*** Opening DATASET ENTRIES ***

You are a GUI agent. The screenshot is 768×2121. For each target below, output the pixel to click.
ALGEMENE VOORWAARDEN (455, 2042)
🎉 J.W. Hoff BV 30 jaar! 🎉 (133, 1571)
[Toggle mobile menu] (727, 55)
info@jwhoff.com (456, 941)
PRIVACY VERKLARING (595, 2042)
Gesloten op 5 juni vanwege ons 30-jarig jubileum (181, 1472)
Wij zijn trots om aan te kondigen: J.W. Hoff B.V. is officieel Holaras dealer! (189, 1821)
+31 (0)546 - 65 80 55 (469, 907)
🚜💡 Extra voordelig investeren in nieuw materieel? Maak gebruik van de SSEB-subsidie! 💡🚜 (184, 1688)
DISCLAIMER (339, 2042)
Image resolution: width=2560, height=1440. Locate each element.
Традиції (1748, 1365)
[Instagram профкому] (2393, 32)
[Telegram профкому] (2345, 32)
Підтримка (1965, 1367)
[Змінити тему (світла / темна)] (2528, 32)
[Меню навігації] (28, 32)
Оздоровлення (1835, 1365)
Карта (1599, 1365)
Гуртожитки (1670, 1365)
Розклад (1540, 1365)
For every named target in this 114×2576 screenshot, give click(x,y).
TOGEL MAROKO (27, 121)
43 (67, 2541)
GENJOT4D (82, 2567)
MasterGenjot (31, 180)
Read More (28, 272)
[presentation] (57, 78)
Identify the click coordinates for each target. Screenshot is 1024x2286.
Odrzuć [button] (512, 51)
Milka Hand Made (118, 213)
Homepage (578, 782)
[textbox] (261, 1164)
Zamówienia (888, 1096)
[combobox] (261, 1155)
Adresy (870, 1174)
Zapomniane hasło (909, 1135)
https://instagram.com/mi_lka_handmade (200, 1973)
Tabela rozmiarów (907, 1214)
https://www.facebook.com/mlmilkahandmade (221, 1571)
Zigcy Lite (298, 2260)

*** Closing DATASET ENTRIES ***

Only the lines containing "click" are needed; copy each of them from the data.

== RESULT OF THIS EXERCISE ==
You are a GUI agent. The screenshot is 768×2121. For each target below, output the pixel to click.
For every named target in this 114×2576 screenshot, give click(x,y).
Identify the click coordinates for each target. Screenshot is 1024x2286.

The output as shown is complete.